BookmarkSubscribeRSS Feed
DR_Jorg
Fluorite | Level 6

Hi Everyone,

I am trying to parse a comment section into variables. I want the word before, and two words before a trigger word. The difficulty I am having is that sometimes the trigger word appears more than once (up to five times). I want to pull it each time it is stated. The scan function only returns the last occurrence.  My current code below is not pulling the next occurrence, only the last. Does anyone know of a way to pull each iteration before the trigger?

 

Thanks!

 

 

data have;

input ID $ Comments $;

datalines;

1 "word word word word word WORD2_BEFORE_1 WORD_BEFORE_1 trigger WORD_AFTER word word word word WORD_BEFORE_2 trigger WORD_AFTER WORD_BEFORE_3 trigger WORD_AFTER"

■ Dataset section ■
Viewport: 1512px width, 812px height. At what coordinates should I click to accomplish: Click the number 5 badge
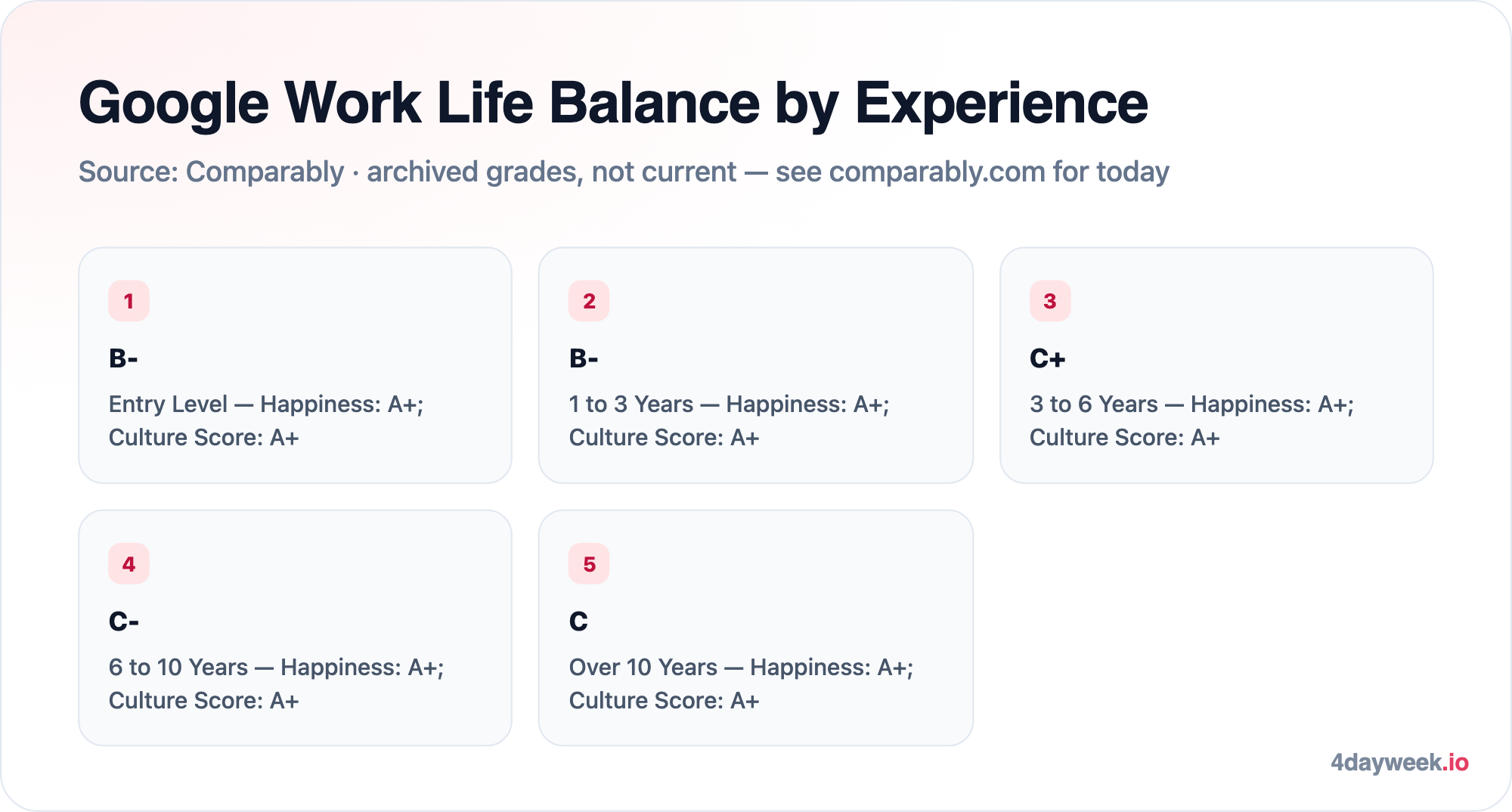point(589,564)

■ Tasks to perform ■
1. For each statement, say whether it agrees with the forum post about parsing comments (yes or no), and quote the deciding words: (a) The trigger word can occur as many as five times. (b) The scan function returns the first occurrence. (c) The poster wants the word after the trigger word.
2. Write out the forum post about parsing comments starting at "BookmarkSubscribeRSS Feed" and ending at "before the trigger?", swapping "trigger word" for "marker word".
The lines have no connection to the forum post.

■ The replies ■
1.
(a) Yes: "sometimes the trigger word appears more than once (up to five times)"
(b) No: "The scan function only returns the last occurrence."
(c) No: "I want the word before, and two words before a trigger word."

2.
BookmarkSubscribeRSS Feed
DR_Jorg
Fluorite | Level 6

Hi Everyone,

I am trying to parse a comment section into variables. I want the word before, and two words before a marker word. The difficulty I am having is that sometimes the marker word appears more than once (up to five times). I want to pull it each time it is stated. The scan function only returns the last occurrence.  My current code below is not pulling the next occurrence, only the last. Does anyone know of a way to pull each iteration before the trigger?